Base of thumb joint replacement

I ball and socket resurfacing joint replacement made of stainless steel and hard plastic.

Why is a base of thumb joint replacement performed?

The primary reason to undergo a base of thumb joint replacement is to resolve pain at the base of the thumb that becomes worse with movement or activity (e.g., turning a key, opening a door or jar lid, lifting a cup, peeling vegetables, combing hair, etc.). If left untreated, the pain may be felt even during inactivity or rest and result in deformity at the base of the thumb.

Other indications for a base of thumb joint replacement can be:

  • Tenderness, swelling, and stiffness at the base of the thumb.
  • A thumb that appears crooked with limited range of motion.
  • Difficulty in gripping or grasping objects or in pinching.
  • Feeling of a ‘crunchy’ sound at the thumb base with certain movements.

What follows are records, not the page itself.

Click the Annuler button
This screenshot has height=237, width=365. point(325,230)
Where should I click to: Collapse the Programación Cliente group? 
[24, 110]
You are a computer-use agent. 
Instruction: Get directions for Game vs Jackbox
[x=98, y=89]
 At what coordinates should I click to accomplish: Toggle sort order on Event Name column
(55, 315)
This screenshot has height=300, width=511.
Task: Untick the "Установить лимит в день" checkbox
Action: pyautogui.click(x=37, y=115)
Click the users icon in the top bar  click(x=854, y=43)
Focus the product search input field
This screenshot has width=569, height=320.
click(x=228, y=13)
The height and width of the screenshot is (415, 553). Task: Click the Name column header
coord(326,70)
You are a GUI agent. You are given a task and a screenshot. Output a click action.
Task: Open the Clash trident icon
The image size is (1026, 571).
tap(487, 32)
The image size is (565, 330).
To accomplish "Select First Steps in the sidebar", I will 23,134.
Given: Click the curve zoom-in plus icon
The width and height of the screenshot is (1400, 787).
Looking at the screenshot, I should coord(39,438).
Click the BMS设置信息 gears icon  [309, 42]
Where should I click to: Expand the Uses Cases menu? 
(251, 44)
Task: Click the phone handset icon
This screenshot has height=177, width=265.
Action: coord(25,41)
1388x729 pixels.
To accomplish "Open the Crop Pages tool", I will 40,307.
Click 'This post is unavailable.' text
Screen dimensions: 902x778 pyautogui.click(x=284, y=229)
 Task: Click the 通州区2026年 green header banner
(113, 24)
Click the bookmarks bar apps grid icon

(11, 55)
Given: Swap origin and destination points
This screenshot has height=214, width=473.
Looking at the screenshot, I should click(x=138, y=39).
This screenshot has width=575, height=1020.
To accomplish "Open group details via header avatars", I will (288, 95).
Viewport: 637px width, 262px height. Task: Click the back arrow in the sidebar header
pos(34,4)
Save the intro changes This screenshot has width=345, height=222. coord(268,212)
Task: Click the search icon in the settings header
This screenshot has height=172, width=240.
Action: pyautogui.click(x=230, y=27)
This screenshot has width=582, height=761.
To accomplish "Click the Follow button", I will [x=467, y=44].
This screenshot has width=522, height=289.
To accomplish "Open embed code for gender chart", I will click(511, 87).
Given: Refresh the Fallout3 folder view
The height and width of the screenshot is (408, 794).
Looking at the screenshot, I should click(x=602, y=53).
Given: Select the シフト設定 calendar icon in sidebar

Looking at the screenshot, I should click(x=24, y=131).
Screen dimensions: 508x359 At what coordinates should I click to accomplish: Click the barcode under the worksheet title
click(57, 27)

What are the Benefits of the Procedure?

A base of thumb joint replacement improves how your thumb functions. Added benefits of the procedure include:

  • Quicker recovery and better function than a Trapeziectomy which is the traditional operation.
  • Less or no pain.
  • Better grip or grasp and pinch strength.
  • Increased mobility and flexibility of the thumb.

How is the Procedure Performed?

During the procedure, the surgeon is likely to:

  • Numb your arm using a regional or general anaesthesia.
  • Make an incision in the back of the hand at the base of your thumb.
  • Excised a thin portion of bone on each side of the joint.
  • Prepare the bone by sizing the implants to your individual anatomy and implant the implants.
  • Close the joint lining and then your skin with absorbable sutures.
  • Apply a dressing and bandage (no plaster cast) to the operated spot to protect your thumb.

What are the Risks Associated with a base of thumb joint replacement?

Potential risks or complications associated with a base of thumb joint replacement are:

  • Continued pain, swelling, stiffness or weakness in the hand.
  • Nerve damage and numbness along the side of your thumb.
  • Unsightly scarring with tenderness or bleeding or infection.

What Precautions should be Taken as You Recover from a base of thumb joint replacement?

Two weeks after the surgery, your bandage will be removed and you will be given a removable splint which can be worn as much or as little as you wish as a painkiller if required.

If worn, this splint should be removed regularly while performing the exercises recommended by the surgeon. Exercises should be performed slowly to make sure they do not cause too much discomfort.

As you recover, you are expected to:

  • Keep the dressing clean and dry for 2 weeks from the surgery.
  • Keep your hand elevated for at least 48 hours after the surgery.
  • Avoid dangling your hands by your side when you walk.
  • Rest your hand on a pillow or cushion instead of your lap when you sit.
  • Report any signs of wound infection, such as redness or pus to your surgeon.
  • Recovery to full function may take 2-3 months, but you will have good use of the hand after 2 weeks.